TASK DETAILS:
The output must start at the line containing "Click the browser back navigation arrow" in the records below and stop at the last line, matching each line exactly and leaving out every picture.

MATERIAL SHOWN:

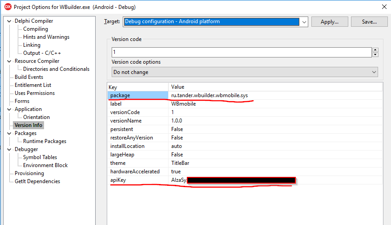Open the Target configuration dropdown
Screen dimensions: 391x225
pos(304,22)
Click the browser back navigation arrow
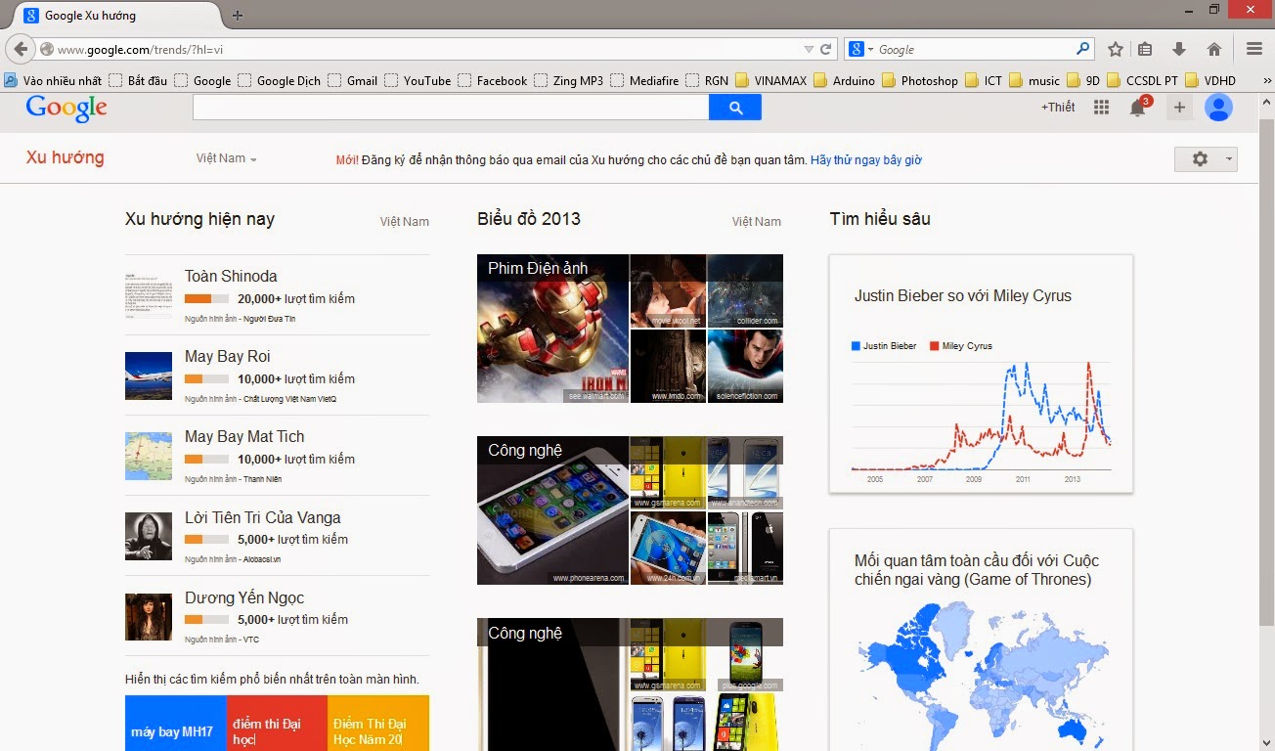 click(x=20, y=48)
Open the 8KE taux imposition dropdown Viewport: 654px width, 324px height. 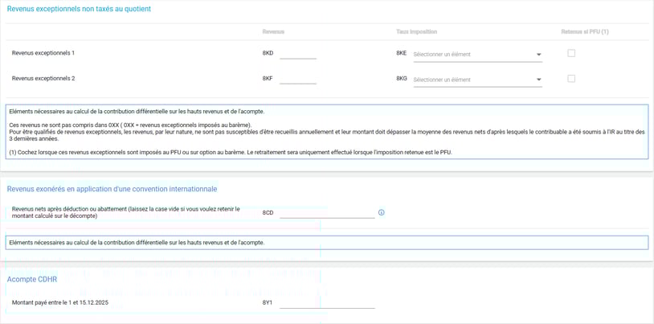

SOLUTION BELOW:
Click the browser back navigation arrow
 click(x=20, y=48)
Open the 8KE taux imposition dropdown Viewport: 654px width, 324px height. 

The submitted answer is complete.